What is required: What the answer must contain is every line of the records, exactly, with no pictures.

Data records:
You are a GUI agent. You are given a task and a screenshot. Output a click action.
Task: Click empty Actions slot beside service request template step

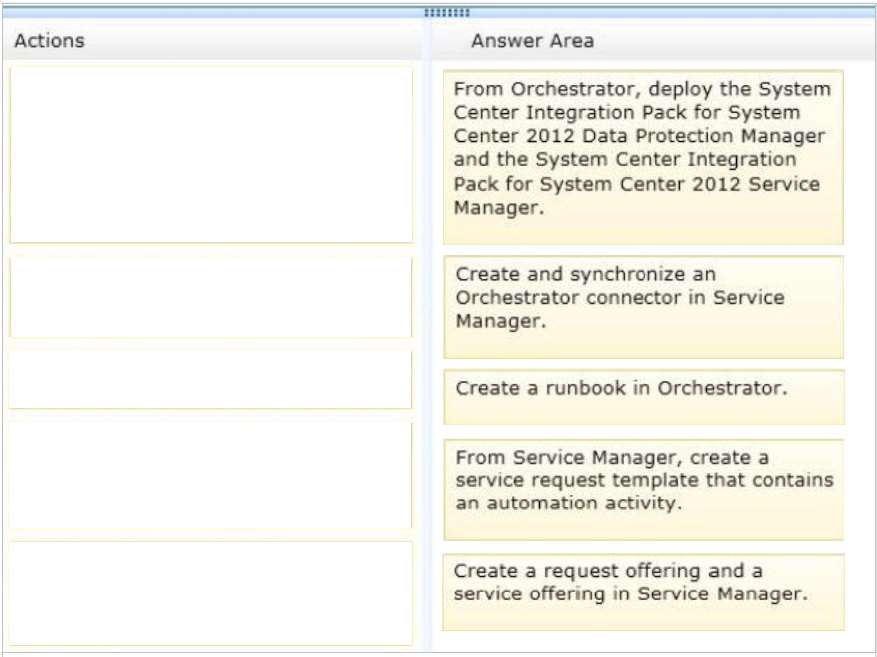tap(210, 475)
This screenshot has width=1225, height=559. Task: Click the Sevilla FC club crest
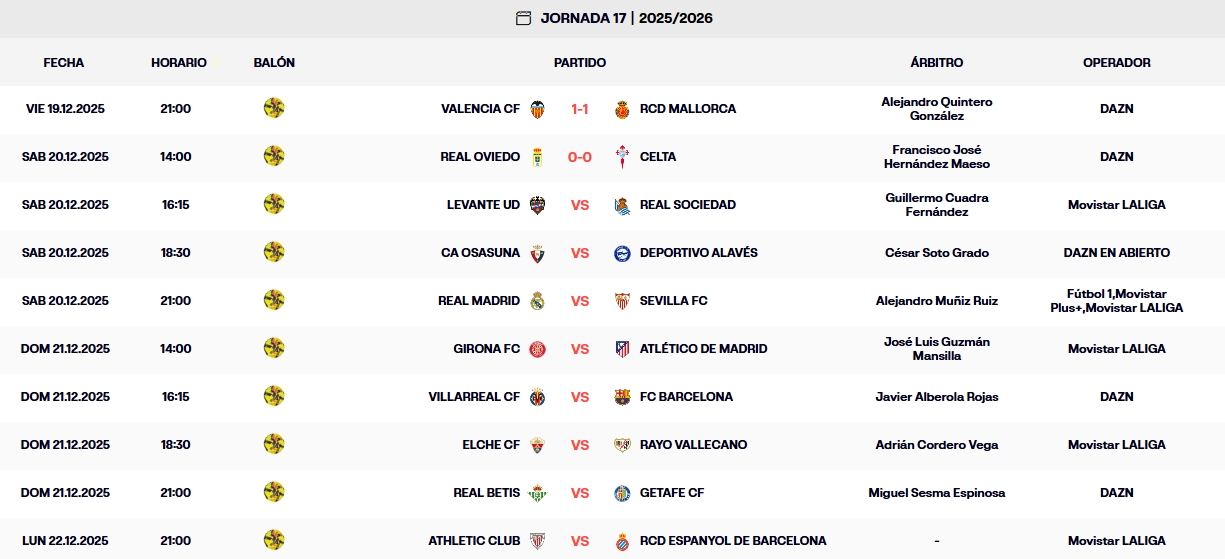click(x=622, y=301)
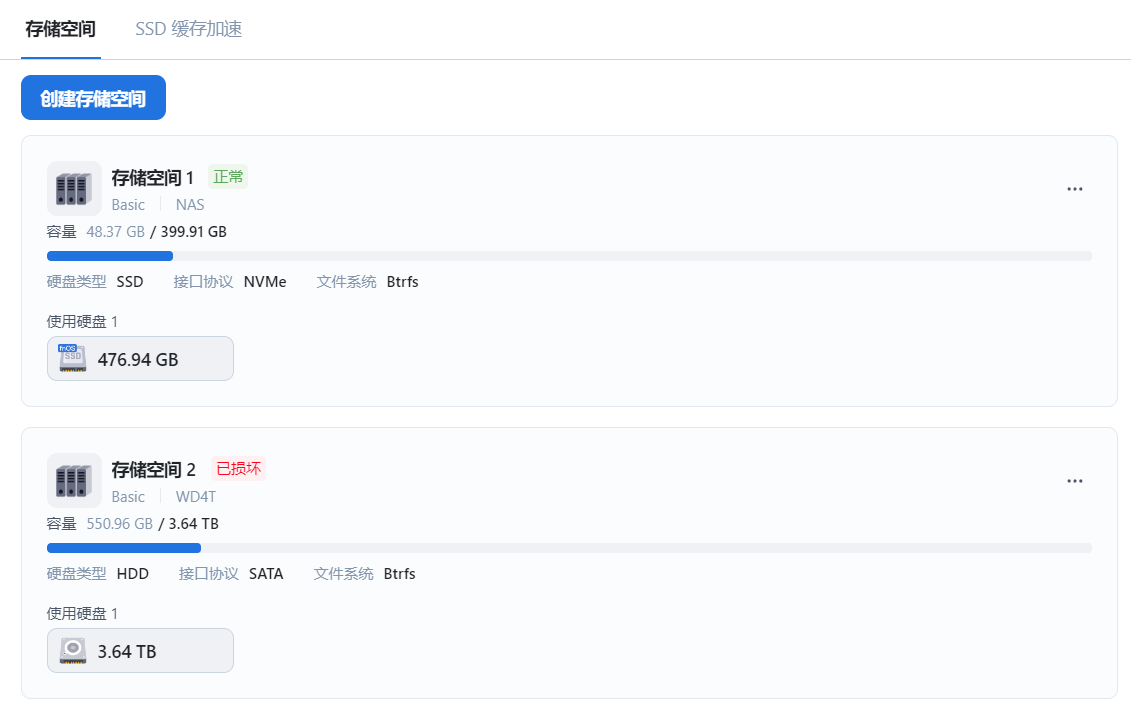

Response to this exercise:
You are a GUI agent. You are given a task and a screenshot. Output a click action.
Task: Click empty Actions slot beside service request template step

tap(210, 475)
This screenshot has width=1225, height=559. Task: Click the Sevilla FC club crest
click(x=622, y=301)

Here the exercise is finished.